#### Problem to solve:
What follows is a set of records; copy all of it exactly.
--- START ---
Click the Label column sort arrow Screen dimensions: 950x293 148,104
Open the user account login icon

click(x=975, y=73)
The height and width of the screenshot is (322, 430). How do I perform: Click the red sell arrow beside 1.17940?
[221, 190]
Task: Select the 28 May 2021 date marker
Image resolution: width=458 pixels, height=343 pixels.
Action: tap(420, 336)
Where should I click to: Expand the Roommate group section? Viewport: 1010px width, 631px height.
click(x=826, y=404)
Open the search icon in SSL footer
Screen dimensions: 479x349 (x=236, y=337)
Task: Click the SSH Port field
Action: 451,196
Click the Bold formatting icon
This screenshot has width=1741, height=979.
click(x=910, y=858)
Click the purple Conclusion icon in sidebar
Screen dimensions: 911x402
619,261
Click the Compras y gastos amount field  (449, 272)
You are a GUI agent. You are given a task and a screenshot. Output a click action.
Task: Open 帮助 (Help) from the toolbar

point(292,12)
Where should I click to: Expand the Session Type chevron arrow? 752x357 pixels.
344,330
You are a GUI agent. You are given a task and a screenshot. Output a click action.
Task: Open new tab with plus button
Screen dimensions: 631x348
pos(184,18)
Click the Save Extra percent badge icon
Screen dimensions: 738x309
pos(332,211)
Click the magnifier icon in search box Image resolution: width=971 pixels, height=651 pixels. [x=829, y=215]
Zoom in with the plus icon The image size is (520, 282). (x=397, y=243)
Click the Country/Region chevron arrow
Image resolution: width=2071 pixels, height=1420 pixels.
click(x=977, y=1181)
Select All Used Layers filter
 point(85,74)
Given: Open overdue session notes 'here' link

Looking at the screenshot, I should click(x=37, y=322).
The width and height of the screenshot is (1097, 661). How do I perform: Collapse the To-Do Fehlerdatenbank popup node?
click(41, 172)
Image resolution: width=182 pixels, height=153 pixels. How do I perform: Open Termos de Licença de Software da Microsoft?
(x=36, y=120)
--- END ---
#### Reply:
Click the Label column sort arrow Screen dimensions: 950x293 148,104
Open the user account login icon

click(x=975, y=73)
The height and width of the screenshot is (322, 430). How do I perform: Click the red sell arrow beside 1.17940?
[221, 190]
Task: Select the 28 May 2021 date marker
Image resolution: width=458 pixels, height=343 pixels.
Action: tap(420, 336)
Where should I click to: Expand the Roommate group section? Viewport: 1010px width, 631px height.
click(x=826, y=404)
Open the search icon in SSL footer
Screen dimensions: 479x349 (x=236, y=337)
Task: Click the SSH Port field
Action: 451,196
Click the Bold formatting icon
This screenshot has width=1741, height=979.
click(x=910, y=858)
Click the purple Conclusion icon in sidebar
Screen dimensions: 911x402
619,261
Click the Compras y gastos amount field  (449, 272)
You are a GUI agent. You are given a task and a screenshot. Output a click action.
Task: Open 帮助 (Help) from the toolbar

point(292,12)
Where should I click to: Expand the Session Type chevron arrow? 752x357 pixels.
344,330
You are a GUI agent. You are given a task and a screenshot. Output a click action.
Task: Open new tab with plus button
Screen dimensions: 631x348
pos(184,18)
Click the Save Extra percent badge icon
Screen dimensions: 738x309
pos(332,211)
Click the magnifier icon in search box Image resolution: width=971 pixels, height=651 pixels. [x=829, y=215]
Zoom in with the plus icon The image size is (520, 282). (x=397, y=243)
Click the Country/Region chevron arrow
Image resolution: width=2071 pixels, height=1420 pixels.
click(x=977, y=1181)
Select All Used Layers filter
 point(85,74)
Given: Open overdue session notes 'here' link

Looking at the screenshot, I should click(x=37, y=322).
The width and height of the screenshot is (1097, 661). How do I perform: Collapse the To-Do Fehlerdatenbank popup node?
click(41, 172)
Image resolution: width=182 pixels, height=153 pixels. How do I perform: Open Termos de Licença de Software da Microsoft?
(x=36, y=120)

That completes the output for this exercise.